All of my legal career involved defending someone charged with crimes or offenses against the law. I worked 20 years as a lawyer, trying more than a hundred jury trials, winning more than half of them.
But to be honest, my first taste of arguing the law came not as a defense lawyer, but as a prosecutor, one appointed by some colonel to bring charges against a buck private who broke a law and faced a summary offense for some minor infraction.
I knew the young man. He was in the company in which I served as a training officer in Ft. Polk, LA. I even liked the kid.
I disliked having to “go after” him, but I took my oath to defend the US Constitution seriously.

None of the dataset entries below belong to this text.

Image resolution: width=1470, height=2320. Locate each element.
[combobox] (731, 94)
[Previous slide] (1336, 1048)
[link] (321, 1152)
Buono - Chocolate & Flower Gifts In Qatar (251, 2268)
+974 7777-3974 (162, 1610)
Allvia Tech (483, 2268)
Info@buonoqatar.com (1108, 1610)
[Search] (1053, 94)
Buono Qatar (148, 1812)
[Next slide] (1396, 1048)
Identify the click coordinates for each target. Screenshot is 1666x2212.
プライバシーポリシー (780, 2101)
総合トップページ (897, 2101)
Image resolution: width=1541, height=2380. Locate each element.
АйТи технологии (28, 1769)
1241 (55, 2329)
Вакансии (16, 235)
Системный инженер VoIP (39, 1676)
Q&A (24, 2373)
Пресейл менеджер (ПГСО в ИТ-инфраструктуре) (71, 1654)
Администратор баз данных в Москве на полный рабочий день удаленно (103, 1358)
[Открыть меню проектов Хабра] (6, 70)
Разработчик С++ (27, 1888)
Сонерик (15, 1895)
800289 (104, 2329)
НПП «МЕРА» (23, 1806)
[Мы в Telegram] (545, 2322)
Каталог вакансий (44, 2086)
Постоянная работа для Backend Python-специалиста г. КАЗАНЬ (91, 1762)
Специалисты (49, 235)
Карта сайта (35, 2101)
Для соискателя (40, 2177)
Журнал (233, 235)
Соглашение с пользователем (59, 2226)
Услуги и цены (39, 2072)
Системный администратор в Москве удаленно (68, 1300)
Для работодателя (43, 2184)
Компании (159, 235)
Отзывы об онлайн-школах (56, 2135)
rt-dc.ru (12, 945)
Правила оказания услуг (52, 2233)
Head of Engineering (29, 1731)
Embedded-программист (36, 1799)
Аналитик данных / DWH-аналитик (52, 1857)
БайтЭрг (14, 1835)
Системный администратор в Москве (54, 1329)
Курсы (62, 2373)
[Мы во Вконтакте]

And I zealously presented the facts before a JAG lawyer serving as a judge.
I can’t tell you how many times the judge — someone actually trained in the law as opposed to me, a Second Lieutenant with no college degree not to mention no law degree — admonished me for walking around the makeshift courtroom, pretending I was a Perry Mason cross-examining a witness. I was ordered to remain within three feet of a podium.
That restriction initially chilled my presentation, but I used my arms to wave and point into the air to get my thoughts across.
I secured a conviction. Something I fought against some twenty years later as a Philadelphia public defender.
But there was no celebration. And if I had to do it all over again, I wouldn’t have taken the assignment but feigned an illness, if at all possible.
And, that’s the truth, the whole truth and nothing but the truth, so help me God!